-- START OF Information provided --

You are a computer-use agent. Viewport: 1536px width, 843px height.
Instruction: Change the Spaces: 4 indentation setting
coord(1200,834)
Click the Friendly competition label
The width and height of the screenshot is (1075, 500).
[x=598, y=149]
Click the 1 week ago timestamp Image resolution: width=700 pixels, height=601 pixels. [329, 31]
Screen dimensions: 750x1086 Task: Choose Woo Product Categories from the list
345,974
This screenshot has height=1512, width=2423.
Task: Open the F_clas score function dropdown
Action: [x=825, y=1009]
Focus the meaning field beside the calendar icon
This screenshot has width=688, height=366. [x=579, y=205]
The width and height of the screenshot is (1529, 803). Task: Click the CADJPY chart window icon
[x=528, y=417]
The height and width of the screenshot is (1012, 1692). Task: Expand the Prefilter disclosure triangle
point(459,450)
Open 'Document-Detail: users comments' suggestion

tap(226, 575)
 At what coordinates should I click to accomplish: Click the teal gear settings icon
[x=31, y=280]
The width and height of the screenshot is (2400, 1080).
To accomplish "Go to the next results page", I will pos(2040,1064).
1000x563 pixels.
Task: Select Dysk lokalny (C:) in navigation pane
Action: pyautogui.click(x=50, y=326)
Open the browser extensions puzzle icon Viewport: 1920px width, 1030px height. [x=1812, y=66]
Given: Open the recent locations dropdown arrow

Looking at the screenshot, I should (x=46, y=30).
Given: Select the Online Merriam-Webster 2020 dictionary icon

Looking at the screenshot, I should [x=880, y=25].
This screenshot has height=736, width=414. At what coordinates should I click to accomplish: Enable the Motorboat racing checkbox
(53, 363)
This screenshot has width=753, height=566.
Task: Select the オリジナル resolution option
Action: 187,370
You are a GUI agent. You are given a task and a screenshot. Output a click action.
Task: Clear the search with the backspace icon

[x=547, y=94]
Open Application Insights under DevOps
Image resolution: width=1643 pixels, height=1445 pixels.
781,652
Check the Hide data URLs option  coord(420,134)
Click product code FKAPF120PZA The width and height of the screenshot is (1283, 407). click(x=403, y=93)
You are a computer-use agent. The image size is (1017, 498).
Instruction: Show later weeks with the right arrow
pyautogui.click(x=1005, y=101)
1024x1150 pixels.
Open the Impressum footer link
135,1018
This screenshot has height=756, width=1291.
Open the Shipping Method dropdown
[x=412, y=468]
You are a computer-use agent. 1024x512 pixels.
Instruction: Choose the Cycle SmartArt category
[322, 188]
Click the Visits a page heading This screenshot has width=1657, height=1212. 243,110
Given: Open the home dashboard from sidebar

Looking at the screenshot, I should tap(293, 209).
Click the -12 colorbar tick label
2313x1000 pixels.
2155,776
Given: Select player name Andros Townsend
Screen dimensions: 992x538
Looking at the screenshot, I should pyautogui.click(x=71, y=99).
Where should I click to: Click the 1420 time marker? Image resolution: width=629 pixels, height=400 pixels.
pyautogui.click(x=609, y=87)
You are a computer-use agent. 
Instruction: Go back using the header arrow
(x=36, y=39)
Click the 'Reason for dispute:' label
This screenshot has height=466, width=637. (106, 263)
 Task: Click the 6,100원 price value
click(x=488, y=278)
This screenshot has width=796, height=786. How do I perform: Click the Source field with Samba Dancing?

-- END OF Information provided --

Change every "Instruction" in the lines above to "Goal" and give all the lines again with nothing else altered.

Right answer
You are a computer-use agent. Viewport: 1536px width, 843px height.
Goal: Change the Spaces: 4 indentation setting
coord(1200,834)
Click the Friendly competition label
The width and height of the screenshot is (1075, 500).
[x=598, y=149]
Click the 1 week ago timestamp Image resolution: width=700 pixels, height=601 pixels. [329, 31]
Screen dimensions: 750x1086 Task: Choose Woo Product Categories from the list
345,974
This screenshot has height=1512, width=2423.
Task: Open the F_clas score function dropdown
Action: [x=825, y=1009]
Focus the meaning field beside the calendar icon
This screenshot has width=688, height=366. [x=579, y=205]
The width and height of the screenshot is (1529, 803). Task: Click the CADJPY chart window icon
[x=528, y=417]
The height and width of the screenshot is (1012, 1692). Task: Expand the Prefilter disclosure triangle
point(459,450)
Open 'Document-Detail: users comments' suggestion

tap(226, 575)
 At what coordinates should I click to accomplish: Click the teal gear settings icon
[x=31, y=280]
The width and height of the screenshot is (2400, 1080).
To accomplish "Go to the next results page", I will pos(2040,1064).
1000x563 pixels.
Task: Select Dysk lokalny (C:) in navigation pane
Action: pyautogui.click(x=50, y=326)
Open the browser extensions puzzle icon Viewport: 1920px width, 1030px height. [x=1812, y=66]
Given: Open the recent locations dropdown arrow

Looking at the screenshot, I should (x=46, y=30).
Given: Select the Online Merriam-Webster 2020 dictionary icon

Looking at the screenshot, I should [x=880, y=25].
This screenshot has height=736, width=414. At what coordinates should I click to accomplish: Enable the Motorboat racing checkbox
(53, 363)
This screenshot has width=753, height=566.
Task: Select the オリジナル resolution option
Action: 187,370
You are a GUI agent. You are given a task and a screenshot. Output a click action.
Task: Clear the search with the backspace icon

[x=547, y=94]
Open Application Insights under DevOps
Image resolution: width=1643 pixels, height=1445 pixels.
781,652
Check the Hide data URLs option  coord(420,134)
Click product code FKAPF120PZA The width and height of the screenshot is (1283, 407). click(x=403, y=93)
You are a computer-use agent. The image size is (1017, 498).
Goal: Show later weeks with the right arrow
pyautogui.click(x=1005, y=101)
1024x1150 pixels.
Open the Impressum footer link
135,1018
This screenshot has height=756, width=1291.
Open the Shipping Method dropdown
[x=412, y=468]
You are a computer-use agent. 1024x512 pixels.
Goal: Choose the Cycle SmartArt category
[322, 188]
Click the Visits a page heading This screenshot has width=1657, height=1212. 243,110
Given: Open the home dashboard from sidebar

Looking at the screenshot, I should tap(293, 209).
Click the -12 colorbar tick label
2313x1000 pixels.
2155,776
Given: Select player name Andros Townsend
Screen dimensions: 992x538
Looking at the screenshot, I should pyautogui.click(x=71, y=99).
Where should I click to: Click the 1420 time marker? Image resolution: width=629 pixels, height=400 pixels.
pyautogui.click(x=609, y=87)
You are a computer-use agent. 
Goal: Go back using the header arrow
(x=36, y=39)
Click the 'Reason for dispute:' label
This screenshot has height=466, width=637. (106, 263)
 Task: Click the 6,100원 price value
click(x=488, y=278)
This screenshot has width=796, height=786. How do I perform: Click the Source field with Samba Dancing?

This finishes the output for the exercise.